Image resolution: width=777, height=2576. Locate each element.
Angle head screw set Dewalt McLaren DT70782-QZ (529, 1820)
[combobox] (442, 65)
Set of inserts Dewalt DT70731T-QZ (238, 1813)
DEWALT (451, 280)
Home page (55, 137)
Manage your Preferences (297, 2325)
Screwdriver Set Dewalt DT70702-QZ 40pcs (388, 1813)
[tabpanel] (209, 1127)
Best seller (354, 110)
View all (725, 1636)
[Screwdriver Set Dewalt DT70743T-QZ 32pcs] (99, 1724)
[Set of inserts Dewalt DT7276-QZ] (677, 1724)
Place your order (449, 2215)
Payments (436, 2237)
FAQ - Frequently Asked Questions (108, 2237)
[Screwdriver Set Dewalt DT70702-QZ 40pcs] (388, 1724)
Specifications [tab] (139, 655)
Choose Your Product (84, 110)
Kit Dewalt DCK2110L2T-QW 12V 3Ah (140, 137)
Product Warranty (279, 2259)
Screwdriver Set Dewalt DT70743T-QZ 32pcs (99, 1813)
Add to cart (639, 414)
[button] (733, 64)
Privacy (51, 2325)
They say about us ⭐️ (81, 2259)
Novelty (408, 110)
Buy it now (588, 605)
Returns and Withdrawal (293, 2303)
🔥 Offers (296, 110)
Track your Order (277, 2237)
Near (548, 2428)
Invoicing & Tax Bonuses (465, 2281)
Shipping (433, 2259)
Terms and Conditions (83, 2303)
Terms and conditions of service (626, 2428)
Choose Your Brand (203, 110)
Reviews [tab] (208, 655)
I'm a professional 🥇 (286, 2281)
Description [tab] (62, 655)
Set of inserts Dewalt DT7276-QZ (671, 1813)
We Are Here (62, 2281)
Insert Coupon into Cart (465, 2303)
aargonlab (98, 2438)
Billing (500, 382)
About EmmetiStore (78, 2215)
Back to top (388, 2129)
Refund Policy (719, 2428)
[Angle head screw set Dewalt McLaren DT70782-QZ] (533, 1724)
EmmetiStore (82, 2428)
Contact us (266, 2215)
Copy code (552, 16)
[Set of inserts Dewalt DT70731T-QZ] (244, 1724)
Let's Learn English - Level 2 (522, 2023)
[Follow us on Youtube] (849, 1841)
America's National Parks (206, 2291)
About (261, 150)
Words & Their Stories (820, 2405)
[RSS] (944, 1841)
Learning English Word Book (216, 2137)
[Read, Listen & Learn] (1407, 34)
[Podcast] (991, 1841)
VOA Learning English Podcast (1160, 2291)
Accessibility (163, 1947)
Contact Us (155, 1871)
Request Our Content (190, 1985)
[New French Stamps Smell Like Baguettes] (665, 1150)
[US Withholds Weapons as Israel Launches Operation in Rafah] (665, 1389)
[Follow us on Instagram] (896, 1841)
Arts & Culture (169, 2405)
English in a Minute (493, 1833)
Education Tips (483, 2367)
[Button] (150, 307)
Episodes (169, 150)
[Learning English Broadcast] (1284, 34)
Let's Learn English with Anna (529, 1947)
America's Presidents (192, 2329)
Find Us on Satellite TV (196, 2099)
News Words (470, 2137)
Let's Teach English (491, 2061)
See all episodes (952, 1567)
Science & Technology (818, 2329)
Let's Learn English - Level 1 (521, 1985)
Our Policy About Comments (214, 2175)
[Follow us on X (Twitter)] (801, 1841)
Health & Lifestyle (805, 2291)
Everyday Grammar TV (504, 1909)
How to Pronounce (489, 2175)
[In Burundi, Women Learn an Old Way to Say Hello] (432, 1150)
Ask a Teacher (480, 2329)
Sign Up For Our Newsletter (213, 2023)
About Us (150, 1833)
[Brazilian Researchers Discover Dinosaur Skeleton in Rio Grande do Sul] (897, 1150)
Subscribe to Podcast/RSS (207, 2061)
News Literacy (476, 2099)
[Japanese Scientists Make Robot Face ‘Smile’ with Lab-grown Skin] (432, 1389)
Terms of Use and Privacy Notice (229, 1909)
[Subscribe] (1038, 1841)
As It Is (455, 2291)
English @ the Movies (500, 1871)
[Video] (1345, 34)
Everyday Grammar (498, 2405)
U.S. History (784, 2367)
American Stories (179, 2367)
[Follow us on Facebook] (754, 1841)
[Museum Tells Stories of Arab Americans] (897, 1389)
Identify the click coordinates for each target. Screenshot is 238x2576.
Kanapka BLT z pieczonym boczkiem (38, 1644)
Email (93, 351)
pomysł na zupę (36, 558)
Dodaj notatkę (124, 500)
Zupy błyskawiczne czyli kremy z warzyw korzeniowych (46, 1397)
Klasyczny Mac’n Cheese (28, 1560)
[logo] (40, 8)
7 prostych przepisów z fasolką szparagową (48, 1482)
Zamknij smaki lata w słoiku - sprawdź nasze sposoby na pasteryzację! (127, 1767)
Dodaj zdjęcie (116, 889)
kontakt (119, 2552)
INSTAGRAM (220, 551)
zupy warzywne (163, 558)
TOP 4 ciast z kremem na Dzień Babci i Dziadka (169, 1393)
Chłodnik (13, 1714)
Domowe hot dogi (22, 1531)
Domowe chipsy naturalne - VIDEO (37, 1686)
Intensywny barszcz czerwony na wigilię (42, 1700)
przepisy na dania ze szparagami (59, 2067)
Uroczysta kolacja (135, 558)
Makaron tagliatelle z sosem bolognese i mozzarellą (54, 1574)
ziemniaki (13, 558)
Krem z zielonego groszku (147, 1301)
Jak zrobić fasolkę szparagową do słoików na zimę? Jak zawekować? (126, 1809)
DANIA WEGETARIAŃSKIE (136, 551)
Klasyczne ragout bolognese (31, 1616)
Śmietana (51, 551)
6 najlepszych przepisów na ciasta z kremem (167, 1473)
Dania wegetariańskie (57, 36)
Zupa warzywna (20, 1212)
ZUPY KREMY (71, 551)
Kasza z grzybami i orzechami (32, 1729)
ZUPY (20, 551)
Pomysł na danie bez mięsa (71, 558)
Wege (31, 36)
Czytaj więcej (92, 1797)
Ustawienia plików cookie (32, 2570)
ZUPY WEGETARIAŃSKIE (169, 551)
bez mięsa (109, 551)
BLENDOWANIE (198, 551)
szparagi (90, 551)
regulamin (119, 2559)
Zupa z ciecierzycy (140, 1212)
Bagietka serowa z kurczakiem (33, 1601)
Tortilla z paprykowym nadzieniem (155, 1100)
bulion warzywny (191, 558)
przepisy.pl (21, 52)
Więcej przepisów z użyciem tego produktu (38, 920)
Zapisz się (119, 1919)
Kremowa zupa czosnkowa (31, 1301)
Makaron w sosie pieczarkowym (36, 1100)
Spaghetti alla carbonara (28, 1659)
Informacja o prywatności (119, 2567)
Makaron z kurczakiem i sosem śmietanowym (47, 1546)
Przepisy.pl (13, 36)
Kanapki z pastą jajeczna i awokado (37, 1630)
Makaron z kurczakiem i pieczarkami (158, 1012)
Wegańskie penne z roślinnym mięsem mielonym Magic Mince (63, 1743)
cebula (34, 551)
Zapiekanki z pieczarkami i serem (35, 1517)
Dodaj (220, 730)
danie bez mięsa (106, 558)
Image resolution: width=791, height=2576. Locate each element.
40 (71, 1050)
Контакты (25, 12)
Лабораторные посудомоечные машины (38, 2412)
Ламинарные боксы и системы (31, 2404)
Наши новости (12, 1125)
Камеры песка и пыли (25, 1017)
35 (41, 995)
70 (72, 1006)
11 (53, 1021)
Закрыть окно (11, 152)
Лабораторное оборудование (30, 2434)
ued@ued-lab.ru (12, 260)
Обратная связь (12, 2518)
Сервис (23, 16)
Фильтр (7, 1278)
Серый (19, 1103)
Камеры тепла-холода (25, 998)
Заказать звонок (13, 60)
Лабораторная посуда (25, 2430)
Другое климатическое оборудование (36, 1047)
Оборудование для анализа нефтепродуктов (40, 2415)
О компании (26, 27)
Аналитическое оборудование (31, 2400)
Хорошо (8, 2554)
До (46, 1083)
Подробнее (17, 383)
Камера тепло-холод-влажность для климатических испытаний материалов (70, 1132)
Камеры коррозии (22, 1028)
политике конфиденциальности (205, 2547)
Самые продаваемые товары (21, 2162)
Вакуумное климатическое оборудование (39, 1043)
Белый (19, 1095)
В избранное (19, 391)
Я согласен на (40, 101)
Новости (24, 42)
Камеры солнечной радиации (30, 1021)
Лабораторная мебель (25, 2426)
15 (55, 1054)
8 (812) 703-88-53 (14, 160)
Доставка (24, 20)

- Description of the task
What lines of the data contain the string "Choose"? List them.

- Exercise result
Choose Your Product (84, 110)
Choose Your Brand (203, 110)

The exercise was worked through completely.